## OBJECTIVES:
1 - Rewrite the opinion piece on military funding below, starting with "Our political masters" and going on through "of unreformed economy.", with "elected leaders" put in place of "political masters".
2 - Carry on the opinion piece on military funding below with new writing that follows its last sentence.

## TEXT SHOWN:
OPINION| Cost of Not Carrying Out Economic Reforms: Acute Shortage of Funds for Military Modernisation
OPINION| Cost of Not Carrying Out Economic Reforms: Acute Shortage of Funds for Military Modernisation
The bigger worry is that the total defence budget as a percentage of the GDP has been falling consistently. It has come down from 2.33 per cent in 2016-17 to 2.04 per cent this fiscal.

Our political masters fear liberalisation, regarding it an expensive affair — that is, expensive in electoral terms. But the cost of not carrying out reforms is even higher, not just for politicians but also for the nation, undermining even its security. Inadequate allocation for defence in Budget 2019-20 is a testimony to the dangers arising out of unreformed economy.

Finance Minister Nirmala Sitharaman allocated Rs 318,931.22 crore for defence of which Rs 210,682.42 crore is for revenue expenditure and Rs 108,248.8 crore for capital expenditure. This is 7.93 per cent more than Budget Estimates (295,511.41 crore) and 6.87 per cent over Revised Estimates (Rs 298,418.72 crore), respectively, for 2018-19.

The high revenue expenditure is on account of salaries and pensions. The cost of pay, allowances, and pensions has grown from 45 per cent to 56 per cent of the defence budget in the last four years.

## MATERIAL SHOWN:
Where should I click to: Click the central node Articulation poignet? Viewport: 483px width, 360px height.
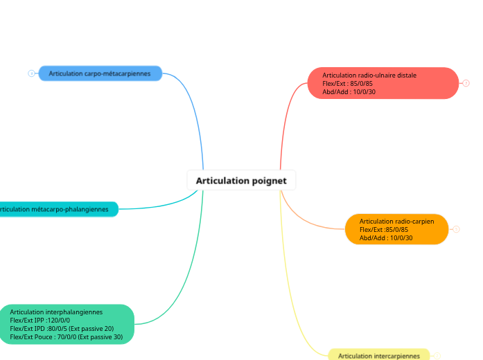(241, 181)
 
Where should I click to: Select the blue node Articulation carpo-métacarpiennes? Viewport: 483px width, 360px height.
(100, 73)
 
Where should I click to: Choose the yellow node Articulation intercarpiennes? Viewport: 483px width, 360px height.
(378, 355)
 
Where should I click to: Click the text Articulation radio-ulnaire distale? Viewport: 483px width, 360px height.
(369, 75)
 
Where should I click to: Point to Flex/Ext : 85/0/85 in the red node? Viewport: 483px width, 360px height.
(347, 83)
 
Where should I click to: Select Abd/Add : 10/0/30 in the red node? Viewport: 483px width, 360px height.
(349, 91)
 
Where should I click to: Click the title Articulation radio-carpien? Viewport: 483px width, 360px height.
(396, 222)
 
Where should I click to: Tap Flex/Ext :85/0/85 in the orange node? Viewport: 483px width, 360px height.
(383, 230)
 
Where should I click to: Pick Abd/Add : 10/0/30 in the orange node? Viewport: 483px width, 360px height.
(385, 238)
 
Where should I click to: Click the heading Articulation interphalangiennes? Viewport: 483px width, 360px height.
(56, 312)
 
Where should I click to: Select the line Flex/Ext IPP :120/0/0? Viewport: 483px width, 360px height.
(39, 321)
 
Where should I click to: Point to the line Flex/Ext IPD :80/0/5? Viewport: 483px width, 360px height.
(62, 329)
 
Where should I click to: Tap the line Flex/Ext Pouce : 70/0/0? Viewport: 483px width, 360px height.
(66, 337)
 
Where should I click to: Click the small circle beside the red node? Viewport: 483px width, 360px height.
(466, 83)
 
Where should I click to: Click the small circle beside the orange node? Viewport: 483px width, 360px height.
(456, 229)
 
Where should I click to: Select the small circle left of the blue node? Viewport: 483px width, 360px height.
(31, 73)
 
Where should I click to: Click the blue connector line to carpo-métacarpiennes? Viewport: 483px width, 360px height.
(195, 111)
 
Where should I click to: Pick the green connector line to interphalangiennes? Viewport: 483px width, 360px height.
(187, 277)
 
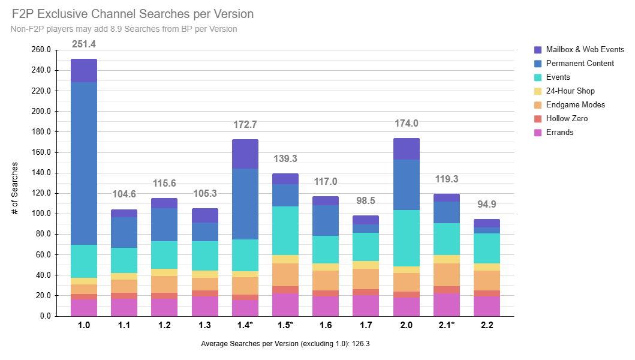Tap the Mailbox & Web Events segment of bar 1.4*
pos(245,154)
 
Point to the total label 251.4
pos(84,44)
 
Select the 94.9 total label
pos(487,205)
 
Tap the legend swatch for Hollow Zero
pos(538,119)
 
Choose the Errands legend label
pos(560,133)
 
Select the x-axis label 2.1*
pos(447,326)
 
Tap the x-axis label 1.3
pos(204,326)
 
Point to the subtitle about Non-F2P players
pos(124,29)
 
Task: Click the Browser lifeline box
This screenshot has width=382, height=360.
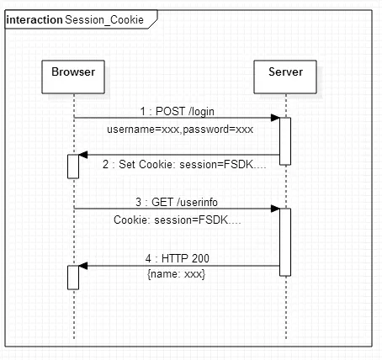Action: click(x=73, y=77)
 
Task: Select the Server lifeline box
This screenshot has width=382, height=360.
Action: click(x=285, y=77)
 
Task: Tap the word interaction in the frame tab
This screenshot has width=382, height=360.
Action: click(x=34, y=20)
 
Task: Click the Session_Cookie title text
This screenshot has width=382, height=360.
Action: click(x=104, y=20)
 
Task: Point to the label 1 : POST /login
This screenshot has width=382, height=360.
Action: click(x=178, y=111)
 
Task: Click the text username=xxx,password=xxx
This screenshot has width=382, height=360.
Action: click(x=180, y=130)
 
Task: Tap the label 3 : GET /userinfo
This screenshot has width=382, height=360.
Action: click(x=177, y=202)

## OUTPUTS IN ORDER:
1 -
Our elected leaders fear liberalisation, regarding it an expensive affair — that is, expensive in electoral terms. But the cost of not carrying out reforms is even higher, not just for politicians but also for the nation, undermining even its security. Inadequate allocation for defence in Budget 2019-20 is a testimony to the dangers arising out of unreformed economy.

2 -
But the bigger worry is that the total defence budget as a percentage of the gross domestic product (GDP) has been falling consistently. It has come down from 2.33 per cent in 2016-17 to 2.04 per cent this fiscal. Thankfully, Sitharaman has exempted the import of defence equipment from the basic customs duty. This would help but not much.

On the face of it, this is incomprehensible, for here is a government that claims to lay great emphasis on national security; it is accused of pursuing a policy of ‘muscular nationalism,’ of being jingoistic, and so on. Yet, it couldn’t find money for the institution, the military, which its leaders glorify zealously. And that too at a time when Pakistan and China, the countries we have fought wars with, remain as hostile as ever.

Commenting on the defence allocation, Laxman K Behera, Research Fellow at the publicly-funded Institute for Defence Studies and Analyses, wrote: “The Indian armed forces are currently in the midst of a huge modernisation process. However, owing to the resource crunch, their ability to pay for it has come under a great deal of stress. The resource crunch has been so intense that they are finding it difficult to even pay for the past contracts. In 2018-19, as against a requirement of Rs 110,044 crore to meet the committed liabilities, the total budget (including for New Schemes) was Rs 74,116 crore. If the requirement of the New Schemes is added, the shortfall on modernisation front was a staggering Rs 67,363 crore or 48 per cent.”

This is despite the Finance Minister saying in her Budget speech, “Defence has an immediate requirement of modernisation and upgradation (sic). This is a national priority.”

The resource crunch has been there for quite some time. For instance, Army vice-chief Lt-General Sarath Chand told the parliamentary committee on defence last year, “The 2018-2019 budget has dashed our hopes ... The marginal increase barely accounts for inflation and does not even cater for taxes.”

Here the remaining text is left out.